▸ Records to process
▼▼▼

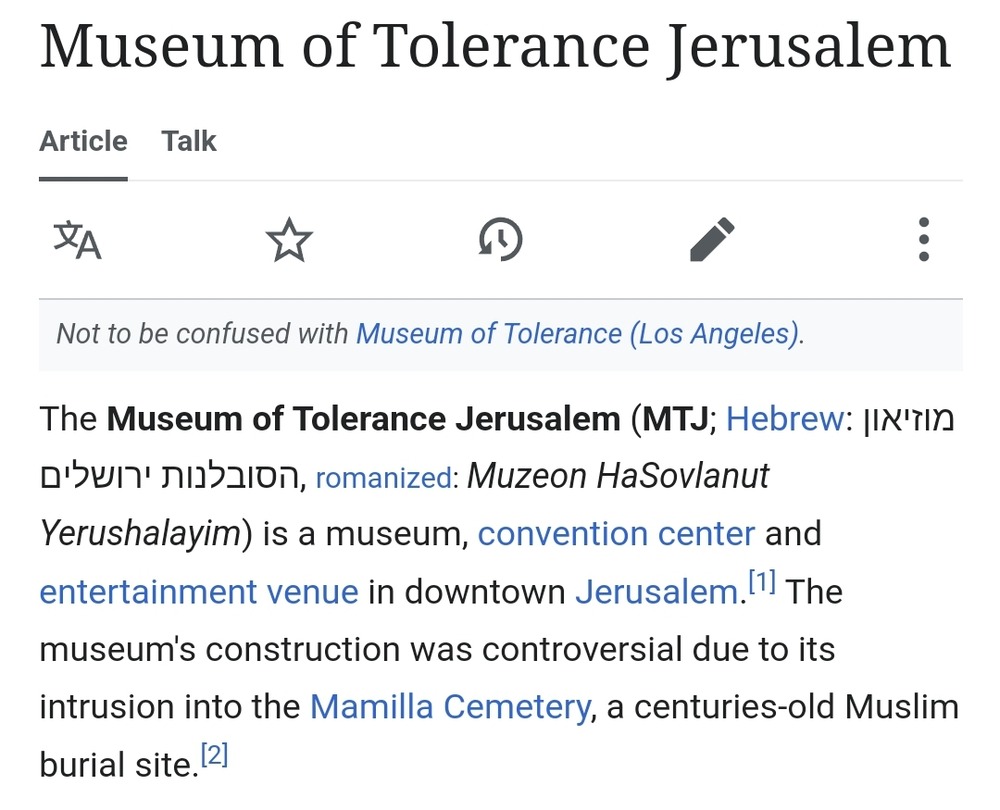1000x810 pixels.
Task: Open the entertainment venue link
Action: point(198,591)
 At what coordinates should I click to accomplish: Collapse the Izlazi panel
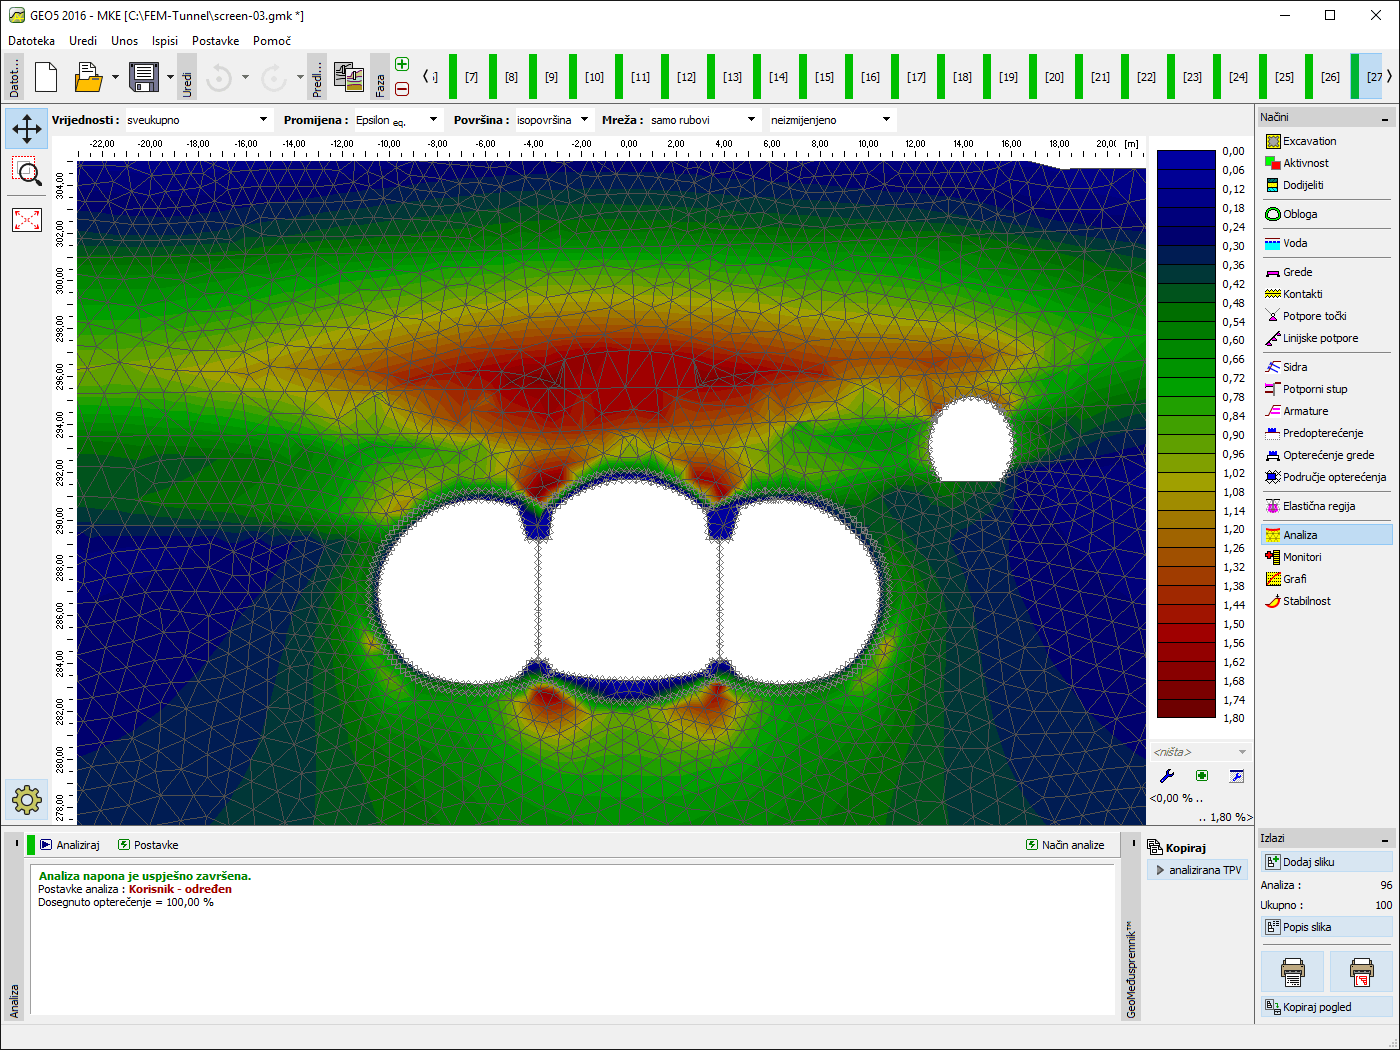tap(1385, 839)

▲▲▲
▼▼▼

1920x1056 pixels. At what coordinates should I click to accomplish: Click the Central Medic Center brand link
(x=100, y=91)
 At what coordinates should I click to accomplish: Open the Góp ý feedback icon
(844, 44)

▲▲▲

▸ Brief
Reproduce the records starting at the line containing "At what coordinates should I click to accomplish: Collapse" and ending at the line containing "tap(1385, 839)", both lines included, leaving the pictures out of your answer.

▸ Answer to the exercise
 At what coordinates should I click to accomplish: Collapse the Izlazi panel
tap(1385, 839)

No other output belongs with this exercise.